#### Records for this exercise
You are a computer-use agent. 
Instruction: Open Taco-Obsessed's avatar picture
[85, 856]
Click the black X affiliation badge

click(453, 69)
########
What you have to do: Retype all the data, changing nothing.

Solution:
You are a computer-use agent. 
Instruction: Open Taco-Obsessed's avatar picture
[85, 856]
Click the black X affiliation badge

click(453, 69)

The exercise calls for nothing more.